Yonathan Rahardjo, lahir di Bojonegoro, adalah pengarang novel Lanang (2008), salah satu Pemenang Sayembara Novel Dewan Kesenian Jakarta 2006. Ia merupakan satu dari 15 penulis Indonesia yang terpilih mengikuti UWRF (Ubud Writers & Readers Festival) 2009 di Bali. Karya-karyanya yang lain: Avian Influenza: Pencegahan dan Pengendaliannya (2004), Antologi Puisi: Jawaban Kekacauan (2004), Kedaulatan Pangan (2009). Sejak 1983, puisi, cerpen, esai, opini, dan tulisan jurnalistiknya diterbitkan di berbagai buku dan media massa.

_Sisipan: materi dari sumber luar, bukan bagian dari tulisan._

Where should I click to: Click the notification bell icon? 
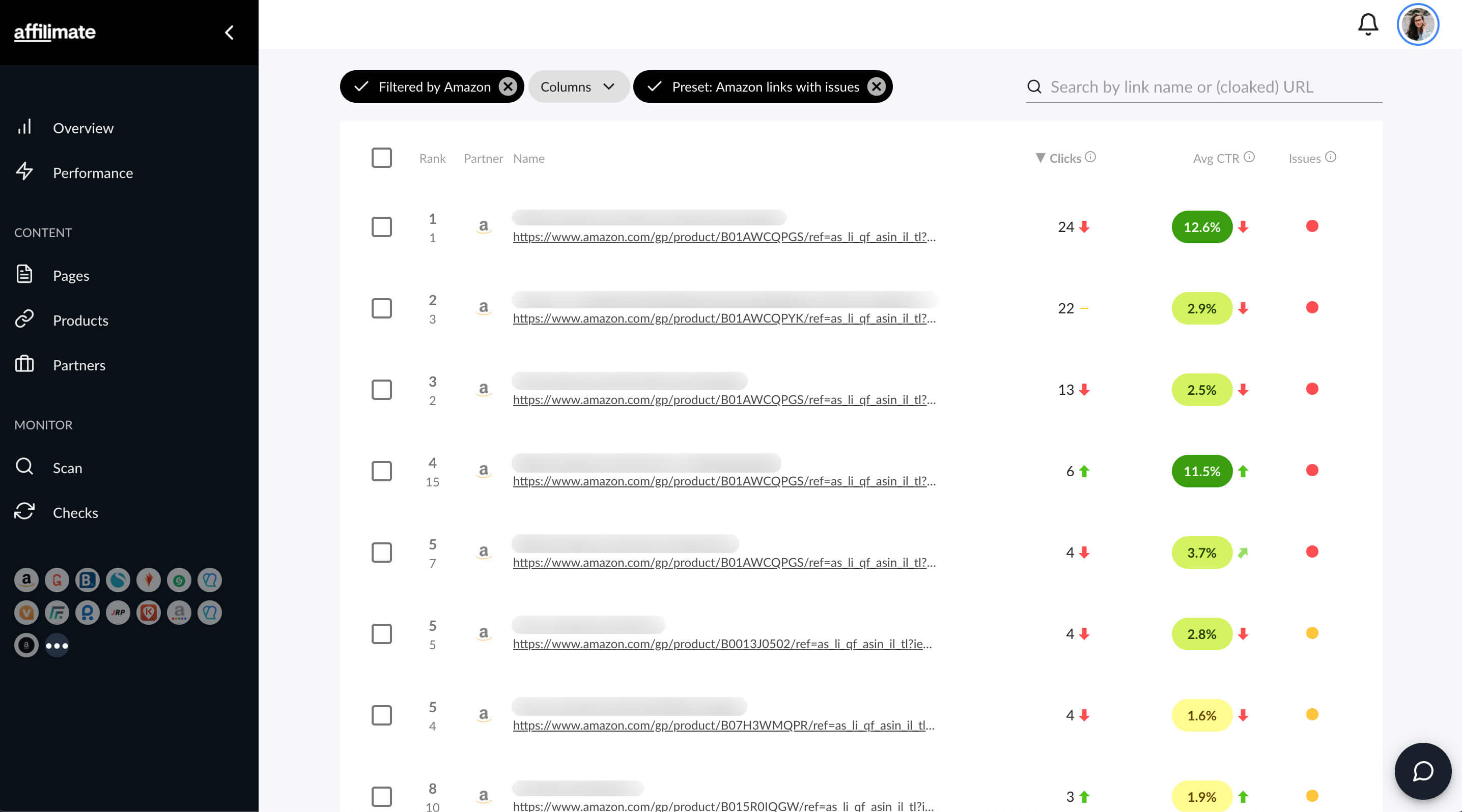(x=1368, y=23)
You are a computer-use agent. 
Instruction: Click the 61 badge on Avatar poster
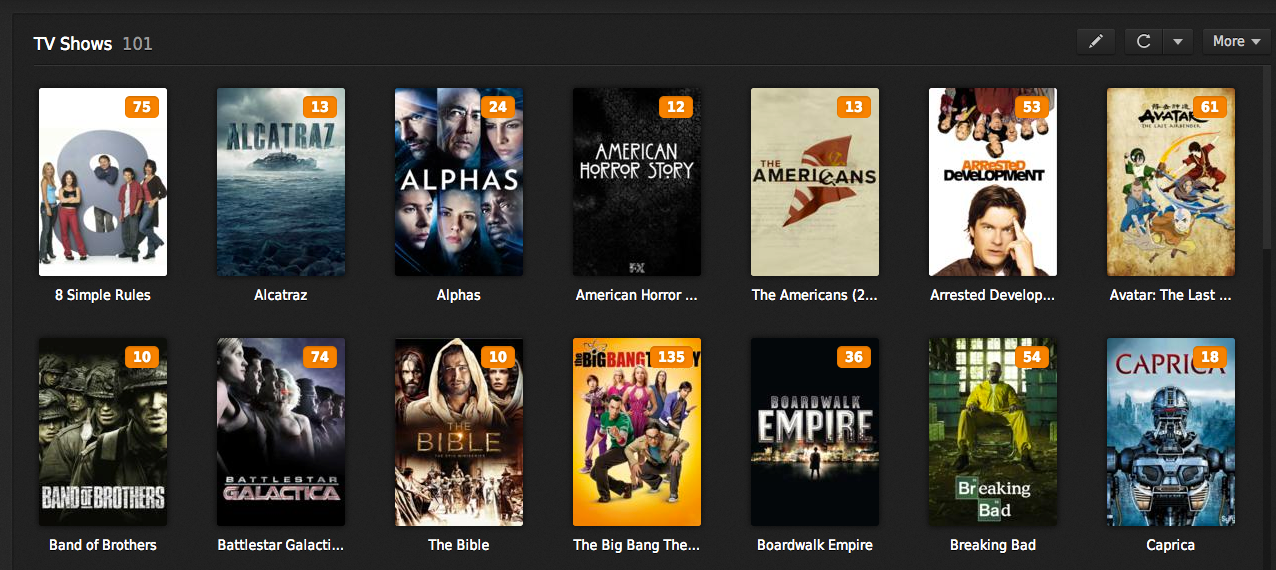[x=1209, y=107]
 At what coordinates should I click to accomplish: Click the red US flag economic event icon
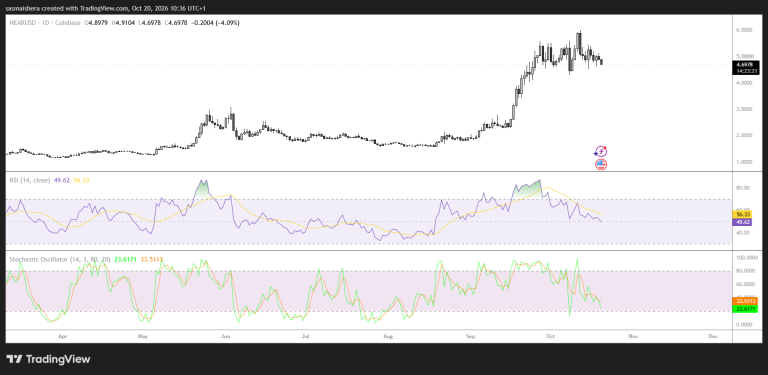tap(601, 164)
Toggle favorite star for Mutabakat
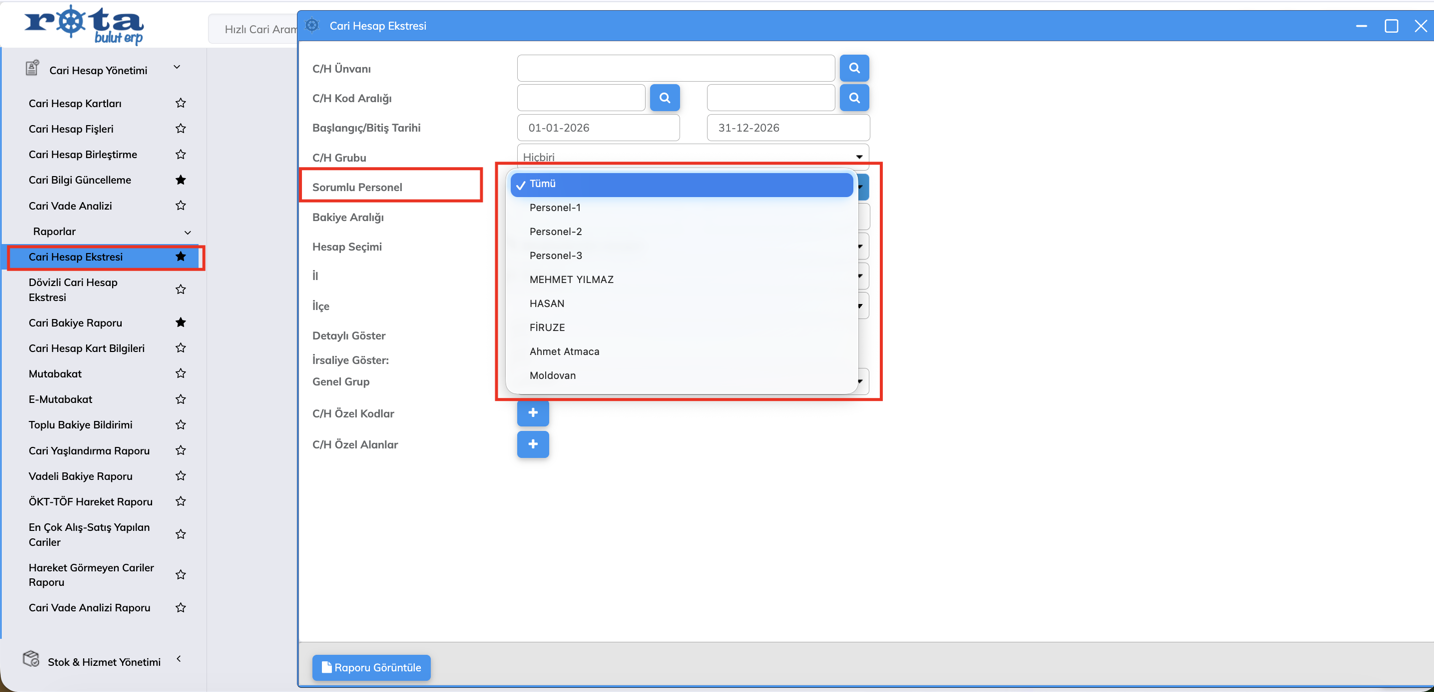Screen dimensions: 1435x692 click(181, 374)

Dalam buku 100 Tahun Dokter Hewan Indonesia (2010), namanya tercatat sebagai salah satu dari 100 Profil Dokter Hewan Berprestasi. Pada pasal Dokter Hewan Berprestasi di Bidang Lain, nama Drh. Yonathan Rahardjo tercatat setelah nama Drh. Taufiq Ismail (Penyair Angkatan 66), Drh. Asrul Sani (Seniman Pelopor Angkatan 45), dan Drh. Marah Rusli (Pengarang Novel Siti Nurbaya).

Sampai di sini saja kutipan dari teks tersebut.